[[ SUPPLIED MATERIAL open ]]

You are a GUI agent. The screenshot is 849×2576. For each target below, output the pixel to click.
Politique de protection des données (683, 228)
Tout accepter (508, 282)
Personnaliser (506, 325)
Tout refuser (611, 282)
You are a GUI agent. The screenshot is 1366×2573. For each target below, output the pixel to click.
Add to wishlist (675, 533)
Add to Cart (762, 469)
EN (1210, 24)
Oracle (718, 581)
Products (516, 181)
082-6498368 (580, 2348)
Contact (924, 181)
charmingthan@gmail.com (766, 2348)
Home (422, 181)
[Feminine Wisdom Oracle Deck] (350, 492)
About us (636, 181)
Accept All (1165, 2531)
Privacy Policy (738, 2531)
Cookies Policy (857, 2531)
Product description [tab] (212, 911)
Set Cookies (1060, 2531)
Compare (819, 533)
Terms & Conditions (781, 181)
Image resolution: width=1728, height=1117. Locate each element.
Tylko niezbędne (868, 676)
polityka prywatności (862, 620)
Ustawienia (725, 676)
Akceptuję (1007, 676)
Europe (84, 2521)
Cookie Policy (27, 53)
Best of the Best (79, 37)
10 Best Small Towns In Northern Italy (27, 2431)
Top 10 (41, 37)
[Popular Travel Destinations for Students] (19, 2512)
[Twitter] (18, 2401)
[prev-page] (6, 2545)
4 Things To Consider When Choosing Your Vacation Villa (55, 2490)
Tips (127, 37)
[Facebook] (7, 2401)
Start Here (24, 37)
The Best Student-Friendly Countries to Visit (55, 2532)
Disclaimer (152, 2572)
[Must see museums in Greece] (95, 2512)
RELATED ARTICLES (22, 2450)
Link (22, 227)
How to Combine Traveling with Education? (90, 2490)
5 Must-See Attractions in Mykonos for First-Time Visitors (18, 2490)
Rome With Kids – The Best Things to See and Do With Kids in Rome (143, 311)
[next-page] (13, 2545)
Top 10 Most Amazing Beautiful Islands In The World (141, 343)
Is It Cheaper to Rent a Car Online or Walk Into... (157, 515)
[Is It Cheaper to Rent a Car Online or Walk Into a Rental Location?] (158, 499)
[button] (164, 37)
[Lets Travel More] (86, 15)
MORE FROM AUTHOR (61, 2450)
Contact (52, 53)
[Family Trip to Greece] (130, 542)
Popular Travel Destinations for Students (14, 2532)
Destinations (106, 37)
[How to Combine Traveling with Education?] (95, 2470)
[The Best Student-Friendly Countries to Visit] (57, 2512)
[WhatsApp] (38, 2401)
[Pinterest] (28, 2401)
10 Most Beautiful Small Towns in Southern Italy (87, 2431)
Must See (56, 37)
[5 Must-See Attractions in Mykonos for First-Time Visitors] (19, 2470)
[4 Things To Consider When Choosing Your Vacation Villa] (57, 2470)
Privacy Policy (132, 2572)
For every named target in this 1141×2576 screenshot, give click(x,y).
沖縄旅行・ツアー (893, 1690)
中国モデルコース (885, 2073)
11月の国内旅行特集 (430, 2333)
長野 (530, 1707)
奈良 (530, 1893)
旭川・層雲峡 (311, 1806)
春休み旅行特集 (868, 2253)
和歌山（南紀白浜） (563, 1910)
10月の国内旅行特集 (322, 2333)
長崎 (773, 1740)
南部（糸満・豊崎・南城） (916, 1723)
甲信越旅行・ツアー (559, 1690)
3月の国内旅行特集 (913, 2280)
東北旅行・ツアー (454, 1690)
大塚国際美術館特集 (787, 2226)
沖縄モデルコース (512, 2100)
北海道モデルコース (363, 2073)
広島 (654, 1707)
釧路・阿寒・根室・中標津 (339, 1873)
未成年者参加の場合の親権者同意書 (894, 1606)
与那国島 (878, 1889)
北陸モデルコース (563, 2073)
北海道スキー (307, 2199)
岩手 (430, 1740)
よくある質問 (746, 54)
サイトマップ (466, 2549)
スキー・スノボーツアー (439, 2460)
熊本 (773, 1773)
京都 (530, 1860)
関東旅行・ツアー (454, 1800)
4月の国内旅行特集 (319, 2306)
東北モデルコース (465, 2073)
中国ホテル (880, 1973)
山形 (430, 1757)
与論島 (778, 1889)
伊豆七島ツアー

[[ SUPPLIED MATERIAL closed ]]

=== BRIEF ===
The lines from the one containing "3月の国内旅行特集 (913, 2280)" through the last line of the records are to be transcribed exactly, with nothing else added.

=== REPLY TO THE EXERCISE ===
3月の国内旅行特集 (913, 2280)
東北旅行・ツアー (454, 1690)
大塚国際美術館特集 (787, 2226)
沖縄モデルコース (512, 2100)
北海道モデルコース (363, 2073)
広島 (654, 1707)
釧路・阿寒・根室・中標津 (339, 1873)
未成年者参加の場合の親権者同意書 (894, 1606)
与那国島 (878, 1889)
北陸モデルコース (563, 2073)
北海道スキー (307, 2199)
岩手 (430, 1740)
よくある質問 (746, 54)
サイトマップ (466, 2549)
スキー・スノボーツアー (439, 2460)
熊本 (773, 1773)
京都 (530, 1860)
関東旅行・ツアー (454, 1800)
4月の国内旅行特集 (319, 2306)
東北モデルコース (465, 2073)
中国ホテル (880, 1973)
山形 (430, 1757)
与論島 (778, 1889)
伊豆七島ツアー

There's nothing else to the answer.